Etats membres de l'Association européenne de libre-échange du 22 mai 2002,

entrée en vigueur le 1er juin suivant (OLCP), le nouveau droit s'applique aux

procédures pendantes au moment de l'entrée en vigueur de la présente

ordonnance. L'art. 38 al. 1 OLCP précise que les dispositions afférentes à la

priorité des travailleurs indigènes et au contrôle des conditions de

rémunération et de travail figurant dans l'accord sur la libre circulation des

personnes et dans la Convention instituant l'AELE ne sont applicables que

durant les deux premières années qui suivent l'entrée en vigueur de la présente

ordonnance.

En l'espèce, il est

constant qu'au 1er juin 2002, l'étrangère concernée n'était pas autorisée à

exercer une activité économique en Suisse de sorte qu'elle ne bénéficie pas de

la dispense prévue par l'art. 10 paragraphe 5 ALCP.

Le premier motif de

refus de l'autorité intimée, tiré du salaire offert à l'étrangère concernée, se

fonde sur cette disposition. Dans la mesure où ce point n'est pas contesté par

la recourante, il n'y pas lieu d'examiner plus avant la question salariale.

L'OCMP invoque aussi

l'absence de recherches effectuées sur le marché indigène. La recourante admet

le grief puisqu'elle sollicite dans son mémoire de recours l'octroi d'un délai

à cet effet de manière à prospecter le marché. Par la suite, la recourante n'a

pas participé à la procédure. La recourante n'a ainsi pas apporté la preuve que

le marché n'offrait pas de candidat indigène disposé à occuper le poste de

travail en question.
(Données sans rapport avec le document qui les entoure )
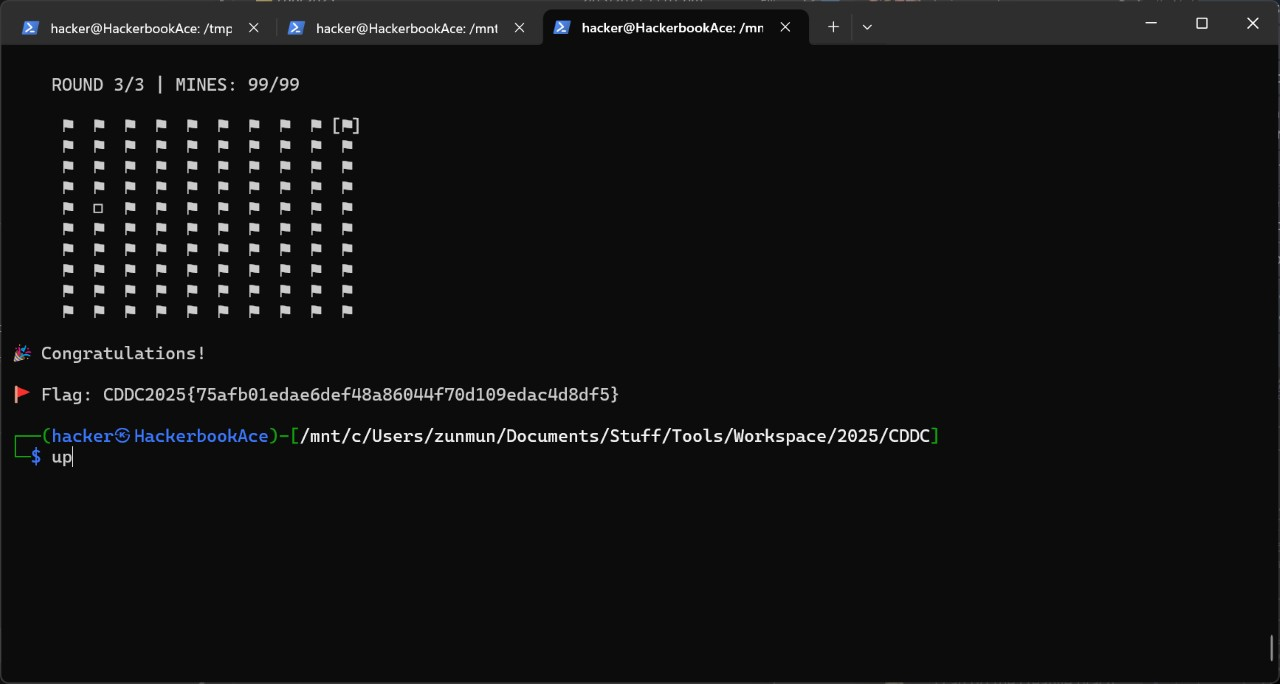The image size is (1280, 684).
Task: Switch to the middle /mnt terminal tab
Action: 406,28
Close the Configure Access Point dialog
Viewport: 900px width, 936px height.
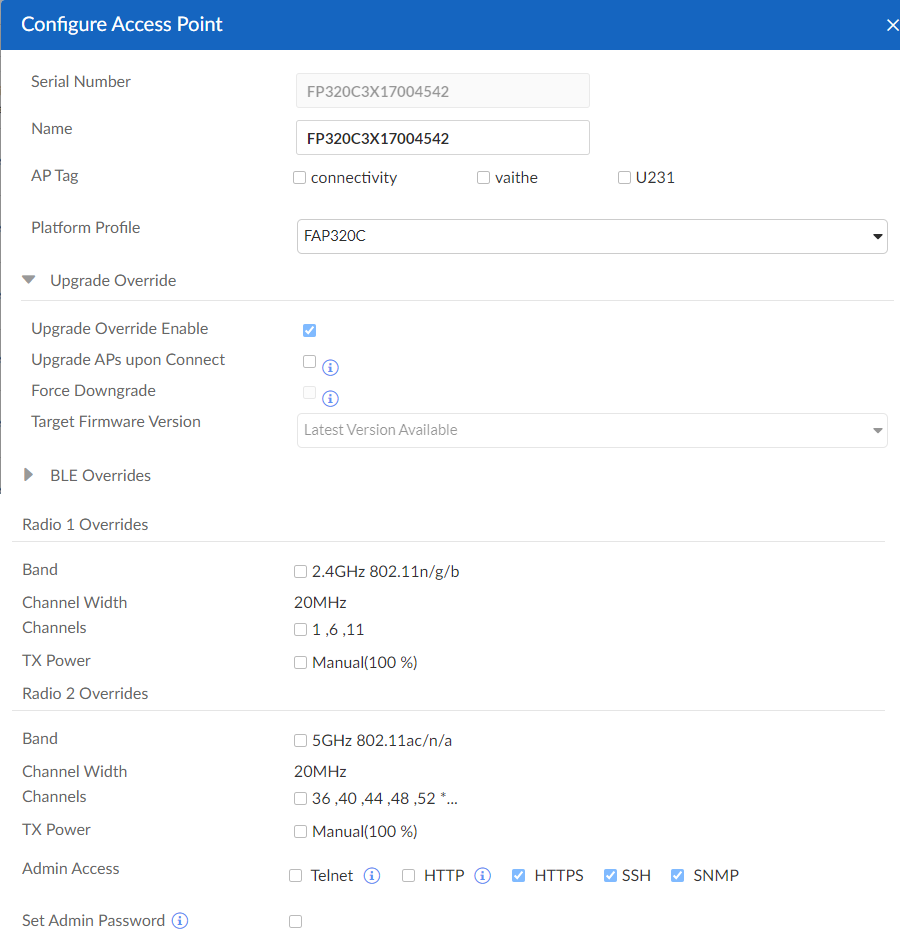click(x=892, y=25)
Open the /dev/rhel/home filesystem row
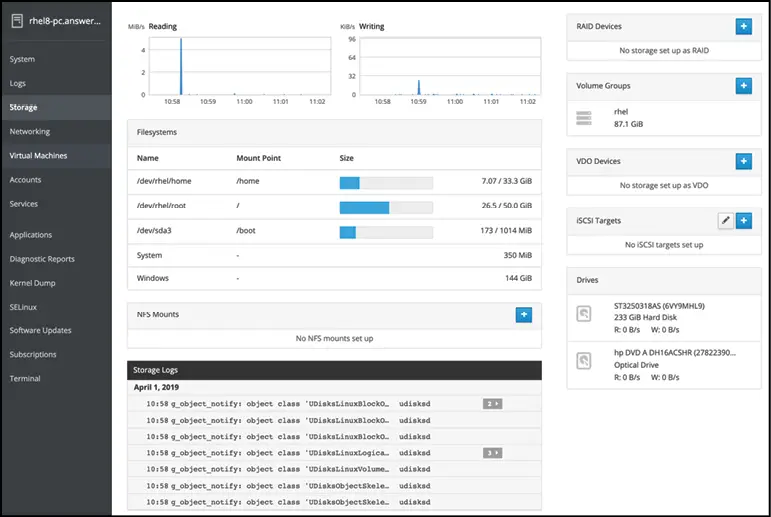The height and width of the screenshot is (517, 771). [x=333, y=183]
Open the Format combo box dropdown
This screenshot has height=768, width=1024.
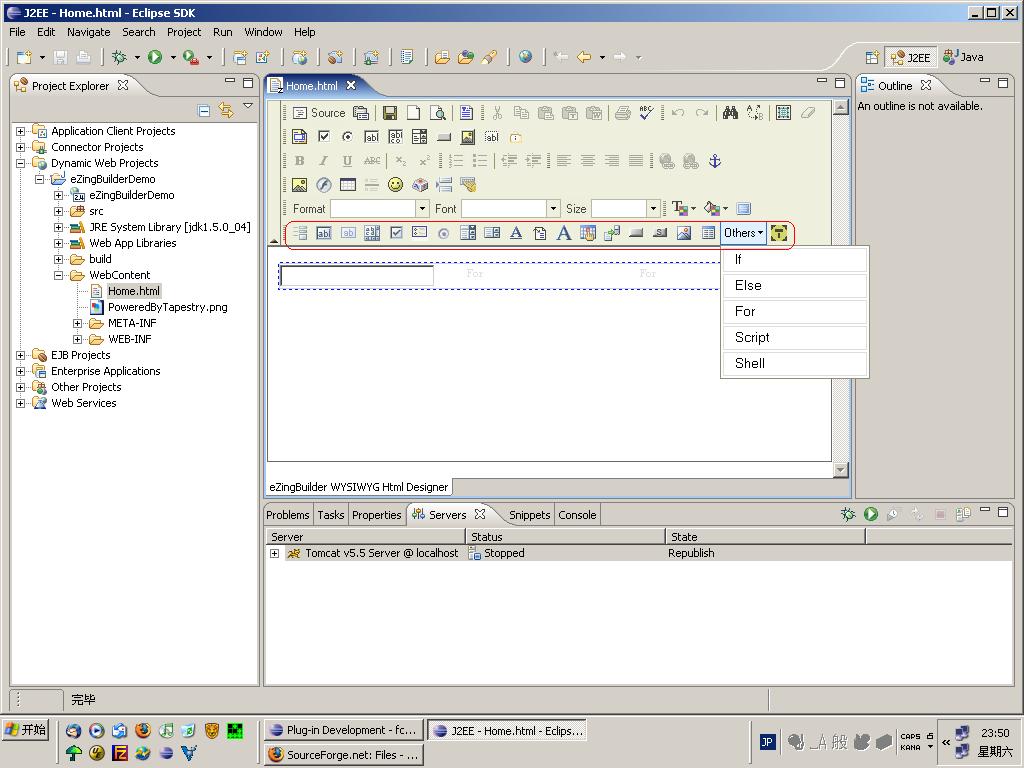422,209
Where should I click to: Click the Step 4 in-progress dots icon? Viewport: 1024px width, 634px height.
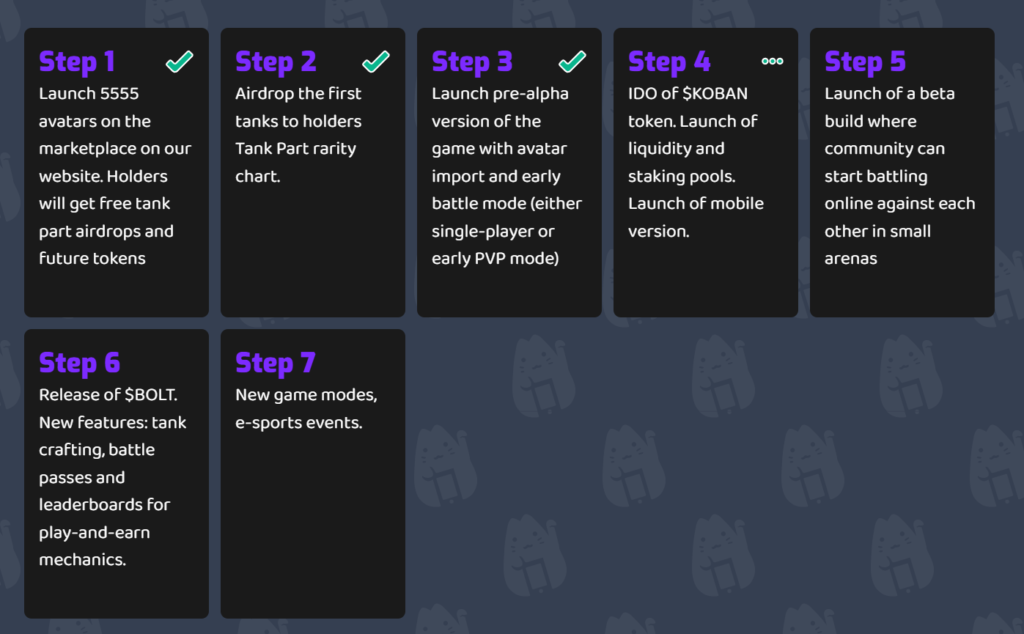click(x=772, y=62)
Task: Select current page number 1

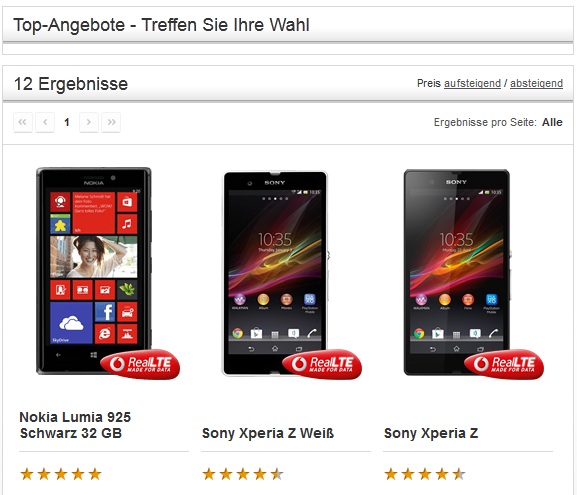Action: pos(67,122)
Dans ces conditions, le refus de l'OCMP ne peut en l'état

qu'être confirmé.

Considérants

2.

Les considérants qui

précèdent conduisent au rejet du recours aux frais de la recourante qui

succombe (art. 55 al. 1 LJPA).

Dispositif

Par ces motifs

le Tribunal administratif

arrête:

I. Le recours est

rejeté.

II. La décision de

l'OCMP du 30 août 2002 est confirmée.

III. L'émolument

et les frais d'instruction, par 500 (cinq cents) francs sont mis à la charge de

la recourante, cette somme étant compensée avec son dépôt de garantie.

Lausanne, le 15 avril 2003

Le président: La

greffière:

Le présent arrêt est notifié :

- à la recourante, personnellement, sous

pli recommandé;

- au SPOP;

- à l'OCMP.

Annexe pour le SPOP : son dossier en

retour;

Annexe pour l'OCMP : son dossier en retour.